> _Tasks and exercises_:
(1) In the yoga festival account, what does the writer say made the aerial yoga class one they could get behind?
(2) In the yoga festival account, reproduce everything from "By 11 AM, to" down to "positivity and acceptance.", swapping "unicorn" for "dolphin".
(3) Decide whether each statement agrees with the yoga festival account. Answer yes or no, and quote the words that decide it. (a) The classes and workshops started at 9 AM. (b) The aerial yoga session with Hinshaw lasted an hour. (c) The writer took part in Mitchell's Unity Yoga class.

> _Passage_:
□ □ □ □ □ □ □

Typically, namaste out of anything having to do with yoga — it just isn’t for me. However, when I was asked to help a vendor at a yoga festival, a curiosity took over and my adversarial wall dropped. “I’ll expand my horizon. How bad could it be?” I thought.
“Hello, my name is Rick, from Earth,” someone introduced himself to me upon arrival. I immediately turned to my friend, since he was a vendor for the day, and asked “What company is Earth?”
“Earth, like Planet Earth. It’s not a company,” he said.
“So, you’re telling me that guy just . . .”
“Yes, he did.”
And so, my day began.
The classes and workshops ran from 9 AM until a torrential downpour kicked in, with a mobile meditation van ready at all times for those who needed it (to meditate, not escape from the rain). Offerings included Dharma Yoga Wheel with Dov Vargas and Raquel Vamos; Acro Yoga with Gene Feis, Nick Viscovich, AudreyRose Luciano, Donna Squires and Regina McGowan; SUP Yoga with Rita Marie Krepela; Yogability with Amanda Loevner; Pranayama Yoga with Angela Williams-Jones and, my personal favorite, Aerial Yoga with Kelly Hinshaw.
There were even art installations, sound baths, aromatherapy, essential oils, Green Living, and hula hooping!
At 10 AM, I was peacefully stretching, cocooning, flipping upside down, and eventually flying with Hinshaw in an aerial hammock. I’d done aerial fitness before and separate silks, but never the actual “aerial yoga.” This kind of class I could get behind, a bit more focused on upper body strength with the benefits of stretching, meditating, and, of course, feeling like part acrobat (emphasis on the “bat”). Best of all, Hinshaw amused with quirky comments all throughout the 45-minute session. If you’re driving up island, check her out at Emerge Yoga Wellness in Massapequa.
By 11 AM, to escape the heat, I was enjoying the magical inflatable unicorn spraying water. Eventually, dozens of festival-goers partook.
Headlining the debut event was NFL All-Pro athlete, Keith Mitchell. Although I wish he had a pigskin in hand for a casual game of touch football, Mitchell was there to guide guests through a two-hour, mid-day Unity Yoga to break up the session of “oms.” While I opted to stay by the vendor table, along with getting a new henna tattoo, the atmosphere was enlightening.
Observing a group class of roughly 75 people out of the 250 attendees partake in the same meditative experience in unity filled the air with a tangible sense of positivity and acceptance.
My observance as an outsider revealed the healing powers of yoga. I might not join a class, unless it’s in a hammock, but I believe in the good that the yoga community inspires.

□ □ □ □ □ □ □

> _Raw data_:
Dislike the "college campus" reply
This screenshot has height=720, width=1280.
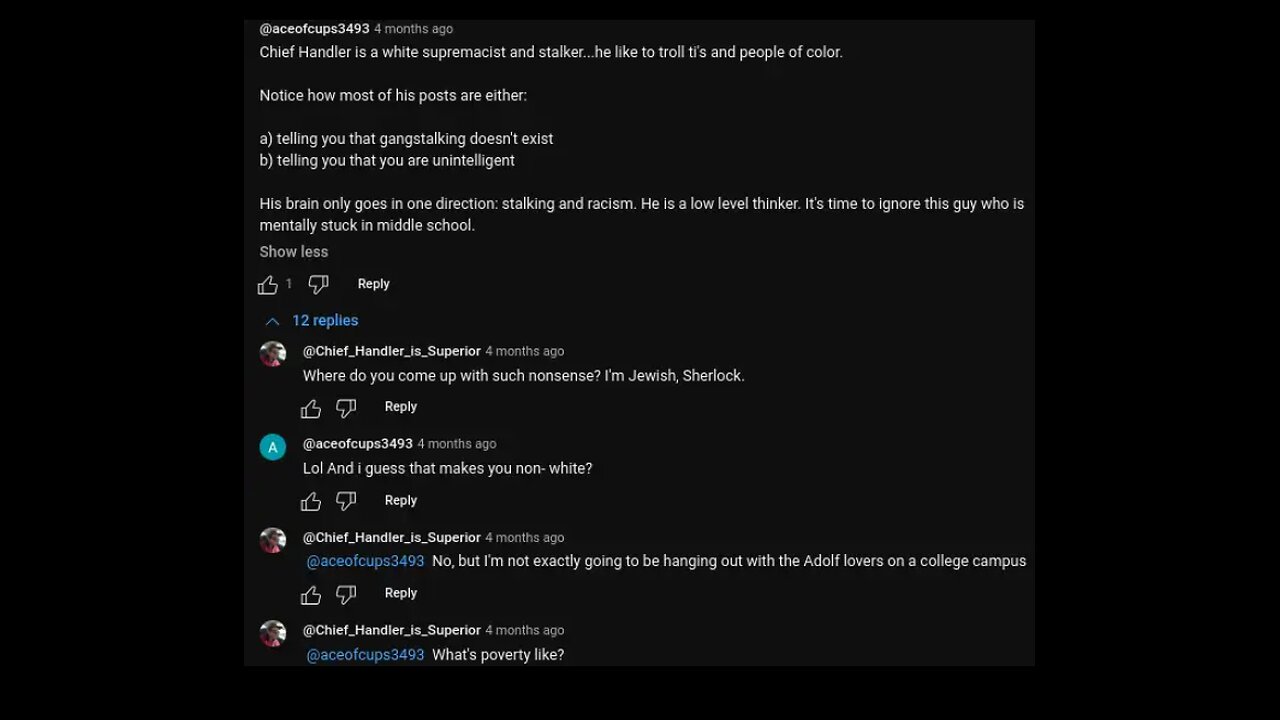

□ □ □ □ □ □ □

> _Exercise results_:
(1) The class was more focused on upper body strength while still offering the benefits of stretching and meditating. It also made the writer feel like part acrobat.

(2)
By 11 AM, to escape the heat, I was enjoying the magical inflatable dolphin spraying water. Eventually, dozens of festival-goers partook.
Headlining the debut event was NFL All-Pro athlete, Keith Mitchell. Although I wish he had a pigskin in hand for a casual game of touch football, Mitchell was there to guide guests through a two-hour, mid-day Unity Yoga to break up the session of “oms.” While I opted to stay by the vendor table, along with getting a new henna tattoo, the atmosphere was enlightening.
Observing a group class of roughly 75 people out of the 250 attendees partake in the same meditative experience in unity filled the air with a tangible sense of positivity and acceptance.

(3)
(a) Yes: "The classes and workshops ran from 9 AM"
(b) No: "the 45-minute session"
(c) No: "I opted to stay by the vendor table"